My stepson is going to be 9 years old in one month his name is Iokua and he is a very intelligent, energetic, caring, open minded, adventurous, outgoing young boy who is very eager to get involved and learn every day. As I look and observe Iokua from a biological point of view I take my observation in one of the four stages of the cognitive development theory the concrete operations stage. Iokua is observed as being a productive 9 year old boy where he actively shows signs of learning by what he does what he chooses to use in the environment to stimulate he's thinking. I watch him play with his lego toy's and I notice that he chooses his lego pieces carefully which activates his thought process on where to place the legos in order to create a specific design he wants to build. Iokua is using concrete operations in this stage of his life because he chooses to think rational about what he is doing, what he uses to stimulate himself to maintain comprehension of his creative mind.

In a cognitive point of view Iokua is very curious about life and what is going on in the world. He enjoys asking questions about everything and I notice during my observing time while he was watching animal planet with his father Iokua enjoyed conversing with his father about what they were watching. Iokua asked specific questions in regards to understanding why tigers protect their pride and fight with other tigers to maintain security as he stated. I realized from this time with his father his ability to form his own understanding and opinion about the tigers were very important to him and he enjoyed how his curiosity brought him knew knowledge and understanding.

As my observing continued I focused my attention to the psychosocial aspects of Iokua while at the park with his friends. The impact of peer support while playing football brought enjoyment to his body movements, his facial expressions, and his overall sense of belonging. In the later part of the day I again observed Iokua fishing with his father at the beach and again the identification of socially taking part in an activity with his father brought enjoyment and valuable assurances of inclusion with another person in a social setting.

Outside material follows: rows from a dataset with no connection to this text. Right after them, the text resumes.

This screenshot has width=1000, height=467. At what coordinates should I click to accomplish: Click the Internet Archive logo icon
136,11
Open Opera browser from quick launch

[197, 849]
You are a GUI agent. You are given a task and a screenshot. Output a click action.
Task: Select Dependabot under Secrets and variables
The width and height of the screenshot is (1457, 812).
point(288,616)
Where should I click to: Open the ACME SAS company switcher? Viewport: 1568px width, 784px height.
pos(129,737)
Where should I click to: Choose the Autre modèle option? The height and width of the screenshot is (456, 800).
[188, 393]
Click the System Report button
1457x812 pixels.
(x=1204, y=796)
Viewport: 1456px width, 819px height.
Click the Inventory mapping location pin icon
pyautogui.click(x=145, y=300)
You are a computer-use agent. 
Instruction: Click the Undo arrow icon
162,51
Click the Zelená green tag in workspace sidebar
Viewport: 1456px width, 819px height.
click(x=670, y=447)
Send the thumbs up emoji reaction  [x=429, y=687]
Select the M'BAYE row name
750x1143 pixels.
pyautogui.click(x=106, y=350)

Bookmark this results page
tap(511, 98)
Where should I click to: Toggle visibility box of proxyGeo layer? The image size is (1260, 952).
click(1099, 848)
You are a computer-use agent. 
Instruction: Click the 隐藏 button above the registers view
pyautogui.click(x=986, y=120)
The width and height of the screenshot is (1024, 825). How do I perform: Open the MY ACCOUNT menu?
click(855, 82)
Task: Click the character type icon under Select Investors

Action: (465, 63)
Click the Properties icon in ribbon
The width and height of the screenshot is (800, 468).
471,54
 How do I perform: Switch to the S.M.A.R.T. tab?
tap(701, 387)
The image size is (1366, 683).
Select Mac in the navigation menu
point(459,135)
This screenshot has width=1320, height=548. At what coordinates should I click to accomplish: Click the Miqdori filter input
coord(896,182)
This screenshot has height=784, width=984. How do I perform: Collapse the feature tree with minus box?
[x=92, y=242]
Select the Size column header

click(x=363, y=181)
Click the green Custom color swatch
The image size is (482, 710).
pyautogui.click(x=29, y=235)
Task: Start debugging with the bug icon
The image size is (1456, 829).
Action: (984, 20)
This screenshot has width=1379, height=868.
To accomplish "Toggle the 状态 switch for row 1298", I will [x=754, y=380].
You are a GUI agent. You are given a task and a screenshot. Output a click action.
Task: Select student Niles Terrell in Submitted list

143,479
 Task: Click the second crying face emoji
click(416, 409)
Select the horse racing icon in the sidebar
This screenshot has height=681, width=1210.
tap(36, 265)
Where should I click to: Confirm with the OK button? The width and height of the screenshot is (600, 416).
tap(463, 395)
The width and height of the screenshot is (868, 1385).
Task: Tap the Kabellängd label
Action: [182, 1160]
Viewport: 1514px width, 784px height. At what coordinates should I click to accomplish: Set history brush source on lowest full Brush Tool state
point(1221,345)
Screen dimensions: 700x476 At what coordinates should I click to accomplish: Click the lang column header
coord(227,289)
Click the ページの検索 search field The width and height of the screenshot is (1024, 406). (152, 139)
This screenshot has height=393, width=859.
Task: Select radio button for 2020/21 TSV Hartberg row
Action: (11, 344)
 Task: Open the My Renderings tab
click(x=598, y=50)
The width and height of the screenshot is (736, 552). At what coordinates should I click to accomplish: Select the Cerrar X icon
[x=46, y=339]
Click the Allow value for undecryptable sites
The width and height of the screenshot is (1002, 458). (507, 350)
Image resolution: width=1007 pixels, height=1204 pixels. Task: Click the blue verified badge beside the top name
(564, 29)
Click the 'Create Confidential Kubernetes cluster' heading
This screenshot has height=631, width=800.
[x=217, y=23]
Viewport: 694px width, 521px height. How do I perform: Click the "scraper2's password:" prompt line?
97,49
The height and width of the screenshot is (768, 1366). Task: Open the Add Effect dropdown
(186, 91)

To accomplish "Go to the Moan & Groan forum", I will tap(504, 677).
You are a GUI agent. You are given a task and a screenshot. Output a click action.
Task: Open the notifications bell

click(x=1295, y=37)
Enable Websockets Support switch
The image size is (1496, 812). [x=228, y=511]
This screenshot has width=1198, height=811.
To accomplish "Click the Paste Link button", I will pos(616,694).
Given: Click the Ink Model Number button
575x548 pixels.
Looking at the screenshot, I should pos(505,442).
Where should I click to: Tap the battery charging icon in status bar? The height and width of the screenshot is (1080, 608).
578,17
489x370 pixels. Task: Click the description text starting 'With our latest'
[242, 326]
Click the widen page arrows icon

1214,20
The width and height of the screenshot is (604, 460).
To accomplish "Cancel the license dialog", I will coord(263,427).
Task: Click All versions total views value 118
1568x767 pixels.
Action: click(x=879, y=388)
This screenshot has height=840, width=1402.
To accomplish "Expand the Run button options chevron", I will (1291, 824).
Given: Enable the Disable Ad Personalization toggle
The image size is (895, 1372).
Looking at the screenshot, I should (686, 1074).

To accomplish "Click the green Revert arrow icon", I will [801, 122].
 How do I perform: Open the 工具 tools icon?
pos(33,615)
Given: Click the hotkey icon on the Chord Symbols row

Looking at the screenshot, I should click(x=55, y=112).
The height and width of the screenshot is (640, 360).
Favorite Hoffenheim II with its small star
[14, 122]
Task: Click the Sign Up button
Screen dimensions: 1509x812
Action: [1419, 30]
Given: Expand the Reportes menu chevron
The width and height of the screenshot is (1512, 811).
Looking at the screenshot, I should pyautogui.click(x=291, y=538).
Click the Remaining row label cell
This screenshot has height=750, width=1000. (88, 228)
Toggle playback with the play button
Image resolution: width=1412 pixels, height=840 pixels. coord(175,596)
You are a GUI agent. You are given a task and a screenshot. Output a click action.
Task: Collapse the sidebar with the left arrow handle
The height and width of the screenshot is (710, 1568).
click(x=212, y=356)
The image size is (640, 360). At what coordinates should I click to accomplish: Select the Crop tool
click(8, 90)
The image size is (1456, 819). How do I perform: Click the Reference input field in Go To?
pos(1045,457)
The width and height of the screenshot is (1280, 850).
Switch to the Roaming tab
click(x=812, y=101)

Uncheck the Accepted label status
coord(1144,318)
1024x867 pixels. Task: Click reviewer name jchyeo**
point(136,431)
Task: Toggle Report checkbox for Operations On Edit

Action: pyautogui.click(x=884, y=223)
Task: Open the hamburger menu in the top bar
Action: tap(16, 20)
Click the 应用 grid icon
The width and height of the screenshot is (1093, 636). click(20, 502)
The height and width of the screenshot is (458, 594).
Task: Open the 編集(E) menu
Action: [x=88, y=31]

My observations this week happened at my nephew's party where I observed him interact with family, friends, and others around him. My nephew is 15 years old his name is Keli'i and he is very outgoing, active, loves attention, and believes he is number one in any sports activity known to man. I observed from a biological viewpoint first where I recognized my nephew being in the first stages of his puberty phase, he is trying to grow a little mustache and his body is filling out to be more masculine, which he likes to show off to all the girls by wearing no shirts often. I have noticed that his voice is deeper in tone and at times as he talks he will sound scratchy.

The cognitive observations I made by observing my nephew were that he has formal operational thoughts where he shows signs of being an abstract thinker where he is able to logically make sense of things. He also is very much in to himself and believes that others are just as into him as he is. My understanding is that is called social cognition and it is a type of egocentrism that is characterized by either imaginary audiences or the personal fable. I notice with my nephew that he truly believes that others around him are just as preoccupied with him as he is. He is also in the personal uniqueness stage of life where he believes older adult figures in his life do not understand him at all, and this is why he has issues at times with his parents about life.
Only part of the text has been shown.